● **Given text**:
+++

116 Medics at Hollandia

By DR. HARGIS WESTERFIELD, Division Historian and GEORGE JACKSON (116 Medics)


            Slipping into Humboldt Bay in the dark before dawn 22 April 1944, A Company, 116 Medics, waited landing orders from the Aussie liner Westralia. Suddenly next to Westralia, Cruiser Boise let go in gigantic red flashes and swirls of smoke. From seven carriers Navy Hellcats whacked the beaches. And at 0705, A Company, 116 Medics, scrambled down boarding nets into LCMs, with Yanks of 162nd Regiment's 3rd Battalion. One Yank lost footing and fell into the calm waters. We never saw him again.

            Instead of landing at supposedly well-defended Hollandia itself, we had hit the west beach of Humboldt Bay; just one small bay south of Hollandia. North of us was Pancake Hill where Yanks found an undamaged anti-aircraft gun abandoned. It could have butchered many of us deploying on the beach below.

            Wading ashore, Jackson tripped on submerged wire and got more ankle sprains from concealed holes on that beach. We then hiked north up a thousand-foot hill on a slippery clay path. Every time a Medic stood still, he lost footing on that rain-wet clay and fell. Some Japs fired at us from caves, but 162nd Regiment's bazooka teams quickly bounced rockets into holes and shattered them.

            The night of 22 April, A Company, 116 Medics, dug in with 162nd Regiment's 3rd Battalion on Jarremoh Hill overlooking Hollandia. Some die-hard Japs infiltrated and picked fights with us. Boucher took a slug through both cheeks and upper jaw. One Jap tried to wrest Howard Williams' carbine from him but failed. One large Mongolian type was seen by the water-hole. On the east edge of the perimeter, two Japs died.

            On 23 April, A Company's Medics went to work twice before we moved out. First, one of our own mortar muzzle blasts laid out some Yank casualties for us. Second, as we stood up full pack, the final round of the 105mm bombardment of Hollandia struck a branch overhead. It burst with a terrific concussion: Jackson's hearing was addled for weeks. It had struck down the Yank between Devaney and Jackson. When he reached for his medical pack, he found that a shell-fragment had slapped through the pack and scrambled his supplies. With not a Jap in sight, we had fifty killed or wounded that hard morning before Hollandia.

            Now A Company, 116th Medics, marched with [the] 162nd Regiment down on Hollandia. It was a town of some eight blocks of scattered buildings in a shallow valley through which a creek meandered. A jetty stretched over shallow waters into the harbor.

            Our riflemen chased a few frustrated Japs on up the cliff projection toward the sea on the opposite side of town. In organizing the position, we had to take extreme care; Hollandia was heavily booby-trapped by us, and counter-trapped by Japs.

+++

● **Record extracts**:
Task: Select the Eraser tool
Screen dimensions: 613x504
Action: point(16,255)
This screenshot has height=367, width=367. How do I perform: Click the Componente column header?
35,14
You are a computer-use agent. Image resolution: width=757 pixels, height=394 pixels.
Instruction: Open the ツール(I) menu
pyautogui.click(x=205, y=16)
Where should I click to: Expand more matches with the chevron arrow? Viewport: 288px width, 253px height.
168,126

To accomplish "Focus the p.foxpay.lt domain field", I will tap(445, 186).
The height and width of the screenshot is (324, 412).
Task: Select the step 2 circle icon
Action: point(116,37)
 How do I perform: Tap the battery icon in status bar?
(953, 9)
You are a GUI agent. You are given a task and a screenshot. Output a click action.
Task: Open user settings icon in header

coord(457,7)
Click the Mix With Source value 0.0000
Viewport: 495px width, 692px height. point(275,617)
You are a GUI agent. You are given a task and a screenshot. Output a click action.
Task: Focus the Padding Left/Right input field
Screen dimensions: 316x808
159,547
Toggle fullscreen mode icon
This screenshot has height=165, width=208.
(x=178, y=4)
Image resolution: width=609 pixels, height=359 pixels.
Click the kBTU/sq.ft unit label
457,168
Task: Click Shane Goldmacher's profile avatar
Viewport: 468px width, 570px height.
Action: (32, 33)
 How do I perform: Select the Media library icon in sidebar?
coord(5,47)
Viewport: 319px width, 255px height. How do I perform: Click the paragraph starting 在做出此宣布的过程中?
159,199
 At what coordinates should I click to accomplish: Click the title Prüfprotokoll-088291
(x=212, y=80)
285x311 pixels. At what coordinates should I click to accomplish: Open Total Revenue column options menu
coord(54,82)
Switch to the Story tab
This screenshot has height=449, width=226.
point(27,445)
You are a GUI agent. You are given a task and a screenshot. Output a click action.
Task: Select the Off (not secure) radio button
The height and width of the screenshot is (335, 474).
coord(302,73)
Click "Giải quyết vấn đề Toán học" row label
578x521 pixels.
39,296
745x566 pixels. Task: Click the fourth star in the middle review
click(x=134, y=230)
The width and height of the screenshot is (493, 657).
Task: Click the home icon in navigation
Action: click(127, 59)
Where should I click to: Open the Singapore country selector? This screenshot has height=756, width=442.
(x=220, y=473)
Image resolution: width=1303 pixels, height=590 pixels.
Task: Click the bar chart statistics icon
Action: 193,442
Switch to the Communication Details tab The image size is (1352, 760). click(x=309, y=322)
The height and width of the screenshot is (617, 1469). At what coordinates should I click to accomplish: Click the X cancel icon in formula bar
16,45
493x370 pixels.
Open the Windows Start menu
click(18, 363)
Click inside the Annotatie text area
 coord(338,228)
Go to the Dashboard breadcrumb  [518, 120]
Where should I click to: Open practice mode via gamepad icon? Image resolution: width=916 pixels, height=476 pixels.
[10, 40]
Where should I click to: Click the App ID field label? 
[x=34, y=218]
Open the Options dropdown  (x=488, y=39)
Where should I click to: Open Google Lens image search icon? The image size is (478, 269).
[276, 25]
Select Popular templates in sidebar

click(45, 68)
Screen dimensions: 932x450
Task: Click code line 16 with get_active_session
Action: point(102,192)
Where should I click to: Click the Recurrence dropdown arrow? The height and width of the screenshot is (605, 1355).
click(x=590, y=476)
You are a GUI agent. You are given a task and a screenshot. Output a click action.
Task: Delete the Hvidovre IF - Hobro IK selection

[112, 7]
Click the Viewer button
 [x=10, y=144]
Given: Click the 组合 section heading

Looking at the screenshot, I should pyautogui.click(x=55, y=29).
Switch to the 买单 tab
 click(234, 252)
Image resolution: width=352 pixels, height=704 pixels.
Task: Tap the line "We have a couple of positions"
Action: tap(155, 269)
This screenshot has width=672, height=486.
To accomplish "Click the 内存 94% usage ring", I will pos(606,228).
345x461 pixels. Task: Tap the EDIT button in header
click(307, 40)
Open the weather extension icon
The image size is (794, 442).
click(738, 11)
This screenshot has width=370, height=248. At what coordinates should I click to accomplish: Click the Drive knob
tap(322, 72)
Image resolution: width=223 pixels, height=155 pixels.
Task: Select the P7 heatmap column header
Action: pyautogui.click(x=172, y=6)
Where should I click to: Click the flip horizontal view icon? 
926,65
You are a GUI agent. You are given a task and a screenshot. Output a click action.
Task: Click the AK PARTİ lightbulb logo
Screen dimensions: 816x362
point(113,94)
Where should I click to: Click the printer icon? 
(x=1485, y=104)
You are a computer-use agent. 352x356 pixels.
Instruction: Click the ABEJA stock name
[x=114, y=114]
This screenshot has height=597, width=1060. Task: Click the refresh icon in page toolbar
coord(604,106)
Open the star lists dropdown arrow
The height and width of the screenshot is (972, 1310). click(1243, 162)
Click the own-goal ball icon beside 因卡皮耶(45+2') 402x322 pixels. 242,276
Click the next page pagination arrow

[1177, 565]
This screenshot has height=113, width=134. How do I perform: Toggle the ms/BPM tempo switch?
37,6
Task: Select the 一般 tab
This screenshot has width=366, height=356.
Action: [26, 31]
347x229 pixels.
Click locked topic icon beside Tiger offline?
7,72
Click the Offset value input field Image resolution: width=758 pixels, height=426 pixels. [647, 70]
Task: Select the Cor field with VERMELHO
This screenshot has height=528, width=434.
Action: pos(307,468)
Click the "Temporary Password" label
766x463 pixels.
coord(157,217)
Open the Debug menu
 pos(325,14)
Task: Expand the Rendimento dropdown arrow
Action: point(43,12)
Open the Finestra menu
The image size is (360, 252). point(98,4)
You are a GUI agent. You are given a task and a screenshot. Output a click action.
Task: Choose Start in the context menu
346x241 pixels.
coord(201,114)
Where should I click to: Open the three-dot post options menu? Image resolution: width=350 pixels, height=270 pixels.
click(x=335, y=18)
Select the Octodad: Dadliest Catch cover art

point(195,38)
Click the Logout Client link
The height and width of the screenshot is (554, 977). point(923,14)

+++

● **Activities**:
[1] Decide whether each statement agrees with the Hollandia account. Answer yes or no, and quote the deciding words of the account.
(a) A Company began climbing down boarding nets into LCMs at 0705.
(b) A Jap took Howard Williams' carbine from him.
(c) Hollandia was a town of some twelve blocks.
[2] In the Hollandia account, replace "Jarremoh Hill" with "the ridge" and write out the passage from "The night of" up to and including "two Japs died.".
[3] Carry on the Hollandia account from its last sentence.
The data play no part in this work.

● **Answers to the problems**:
[1]
(a) Yes: "at 0705, A Company, 116 Medics, scrambled down boarding nets into LCMs"
(b) No: "One Jap tried to wrest Howard Williams' carbine from him but failed."
(c) No: "It was a town of some eight blocks of scattered buildings"

[2]
The night of 22 April, A Company, 116 Medics, dug in with 162nd Regiment's 3rd Battalion on the ridge overlooking Hollandia. Some die-hard Japs infiltrated and picked fights with us. Boucher took a slug through both cheeks and upper jaw. One Jap tried to wrest Howard Williams' carbine from him but failed. One large Mongolian type was seen by the water-hole. On the east edge of the perimeter, two Japs died.

[3]
            A Company, 116th Medics, set up shelters on the beach and helped evacuate twenty-to-thirty wounded Yanks. Jackson accompanied the detail with them on an LST back to the west beach of Humboldt Bay where we had first landed. At the beach, we made much effort to give some shade to the supine wounded who could not move. Jackson even held his own helmet over one Yank to give the suffer a little shade

            Back in Hollandia, we and the sailors dug into the buildings for souvenirs. The Japs had abandoned even jelly candy and tangerine pop, and beer, and whisky. Men found Sake, and they lost all inhibitions. One Yank swallowed so much that he loaded up with weapons and went out to kill a man he hated. MPs halted him and then took charge of all the liquor they could extract from us. Zirk, with other medics, made a financial killing from gullible sailors. They discovered bales of Jap cloth and dye. Out of this cloth, they sewed together countless Jap flags, and sailors bought them wildly.                 

            Such was A Company, 116th Medics, a risky but light two days combat duty at Hollandia with only Boucher wounded and a near miss from our own 105mm [artillery] and no Medic dead. Came then a month of garrison duty with 162 Infantry. Meanwhile, 163 Infantry was painfully working its way up the coast from Aitape to storm Wakde and fight a war of nerves on the Toem foreshore. But on 25 May, A Company, 116th Medics, boarded LCI’S for that hellhole that Biak would become.


Credit:  For the A 116 story, I used George Jackson's diary; his stories of Sanananda and Biak were full-length and have appeared previously. For [the] 167th Field Artillery on Biak, I wrote from Unit History, 167th Field Artillery Battalion, BIAK Island Campaign. Also useful were Headquarters, 41st Division Artillery (Hurricane TF) - Biak Island Open Narrative Report, and RR Smith's Approach to the Philippines.